Dataset
==============================

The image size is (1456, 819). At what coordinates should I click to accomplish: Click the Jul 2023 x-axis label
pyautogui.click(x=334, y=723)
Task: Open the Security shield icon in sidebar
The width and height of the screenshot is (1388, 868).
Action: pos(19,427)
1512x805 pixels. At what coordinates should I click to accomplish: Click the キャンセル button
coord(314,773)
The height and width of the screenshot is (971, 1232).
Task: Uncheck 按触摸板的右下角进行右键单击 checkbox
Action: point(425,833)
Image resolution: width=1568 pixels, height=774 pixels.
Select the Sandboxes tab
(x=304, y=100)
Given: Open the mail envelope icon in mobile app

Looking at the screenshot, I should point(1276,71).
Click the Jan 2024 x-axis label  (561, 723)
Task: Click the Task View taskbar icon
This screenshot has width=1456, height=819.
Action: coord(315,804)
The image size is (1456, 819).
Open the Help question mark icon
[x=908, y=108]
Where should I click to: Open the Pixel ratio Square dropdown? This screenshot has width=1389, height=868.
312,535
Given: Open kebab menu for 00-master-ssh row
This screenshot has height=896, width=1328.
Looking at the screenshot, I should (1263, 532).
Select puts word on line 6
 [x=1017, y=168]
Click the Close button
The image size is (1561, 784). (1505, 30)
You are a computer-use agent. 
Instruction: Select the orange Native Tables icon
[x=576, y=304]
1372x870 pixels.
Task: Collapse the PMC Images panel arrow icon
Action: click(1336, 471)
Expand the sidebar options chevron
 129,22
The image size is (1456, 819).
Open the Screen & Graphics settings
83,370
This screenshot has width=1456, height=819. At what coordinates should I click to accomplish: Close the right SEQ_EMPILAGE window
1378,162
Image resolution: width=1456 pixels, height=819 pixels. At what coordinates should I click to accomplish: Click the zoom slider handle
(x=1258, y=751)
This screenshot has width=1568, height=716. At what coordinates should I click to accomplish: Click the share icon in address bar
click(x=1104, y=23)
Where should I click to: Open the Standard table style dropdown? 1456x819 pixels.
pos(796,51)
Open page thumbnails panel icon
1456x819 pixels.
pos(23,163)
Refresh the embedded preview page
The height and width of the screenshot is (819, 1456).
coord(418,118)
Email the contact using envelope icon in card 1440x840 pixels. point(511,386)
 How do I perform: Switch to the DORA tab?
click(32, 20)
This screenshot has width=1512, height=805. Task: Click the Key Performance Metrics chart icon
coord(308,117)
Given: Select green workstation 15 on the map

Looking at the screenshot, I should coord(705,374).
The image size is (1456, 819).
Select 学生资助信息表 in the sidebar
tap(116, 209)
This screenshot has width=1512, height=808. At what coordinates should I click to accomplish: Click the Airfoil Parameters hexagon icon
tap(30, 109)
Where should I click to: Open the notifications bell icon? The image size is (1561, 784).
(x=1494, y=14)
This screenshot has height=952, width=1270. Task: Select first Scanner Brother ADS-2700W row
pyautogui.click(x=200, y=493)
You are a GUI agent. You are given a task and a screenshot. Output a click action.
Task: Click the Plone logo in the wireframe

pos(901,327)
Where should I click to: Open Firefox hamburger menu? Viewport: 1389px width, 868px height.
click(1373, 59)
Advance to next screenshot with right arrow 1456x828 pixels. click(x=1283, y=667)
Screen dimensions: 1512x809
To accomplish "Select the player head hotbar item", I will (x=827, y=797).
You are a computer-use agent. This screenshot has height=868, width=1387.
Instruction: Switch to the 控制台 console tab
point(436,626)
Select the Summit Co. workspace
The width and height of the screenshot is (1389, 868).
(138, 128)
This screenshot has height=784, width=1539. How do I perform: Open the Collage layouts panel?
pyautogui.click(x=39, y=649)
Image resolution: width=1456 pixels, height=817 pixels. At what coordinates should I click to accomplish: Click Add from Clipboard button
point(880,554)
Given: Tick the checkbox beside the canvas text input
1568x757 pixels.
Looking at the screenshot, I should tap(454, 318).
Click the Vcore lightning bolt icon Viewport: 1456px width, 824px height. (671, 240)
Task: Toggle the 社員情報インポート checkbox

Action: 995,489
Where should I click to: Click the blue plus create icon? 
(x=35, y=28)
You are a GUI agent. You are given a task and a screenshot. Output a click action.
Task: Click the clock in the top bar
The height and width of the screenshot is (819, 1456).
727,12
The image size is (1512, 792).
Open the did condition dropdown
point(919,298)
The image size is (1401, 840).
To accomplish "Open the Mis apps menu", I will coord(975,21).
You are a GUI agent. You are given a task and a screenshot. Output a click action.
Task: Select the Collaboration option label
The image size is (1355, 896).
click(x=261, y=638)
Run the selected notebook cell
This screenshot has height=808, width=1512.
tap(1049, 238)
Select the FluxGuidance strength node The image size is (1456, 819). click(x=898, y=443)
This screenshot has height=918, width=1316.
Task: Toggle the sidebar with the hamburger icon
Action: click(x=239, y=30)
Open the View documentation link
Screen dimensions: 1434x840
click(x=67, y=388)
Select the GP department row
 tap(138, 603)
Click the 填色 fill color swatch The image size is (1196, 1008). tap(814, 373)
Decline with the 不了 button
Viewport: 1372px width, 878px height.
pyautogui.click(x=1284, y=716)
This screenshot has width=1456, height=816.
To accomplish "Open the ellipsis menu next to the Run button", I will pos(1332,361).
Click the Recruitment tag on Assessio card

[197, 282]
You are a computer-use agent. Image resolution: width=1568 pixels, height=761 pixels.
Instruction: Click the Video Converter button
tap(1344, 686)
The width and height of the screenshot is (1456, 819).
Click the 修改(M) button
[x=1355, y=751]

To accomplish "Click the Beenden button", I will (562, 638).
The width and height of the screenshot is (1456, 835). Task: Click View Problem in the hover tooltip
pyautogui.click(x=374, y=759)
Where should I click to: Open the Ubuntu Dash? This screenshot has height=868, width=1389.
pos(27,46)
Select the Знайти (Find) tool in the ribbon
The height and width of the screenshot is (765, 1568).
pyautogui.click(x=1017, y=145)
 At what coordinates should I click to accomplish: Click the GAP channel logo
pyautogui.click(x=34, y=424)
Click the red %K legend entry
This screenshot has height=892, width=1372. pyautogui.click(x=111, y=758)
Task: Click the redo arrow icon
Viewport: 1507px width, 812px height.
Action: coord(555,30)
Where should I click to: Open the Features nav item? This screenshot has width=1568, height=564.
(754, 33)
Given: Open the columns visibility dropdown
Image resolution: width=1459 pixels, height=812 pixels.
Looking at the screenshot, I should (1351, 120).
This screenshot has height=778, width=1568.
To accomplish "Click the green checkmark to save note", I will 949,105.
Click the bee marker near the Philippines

==============================

Required work
Scan the records above for the string "computer", and copy every line where it turns up.

Task result
You are a computer-use agent. 
You are a computer-use agent. This screenshot has height=868, width=1387.
You are a computer-use agent. Image resolution: width=1568 pixels, height=761 pixels.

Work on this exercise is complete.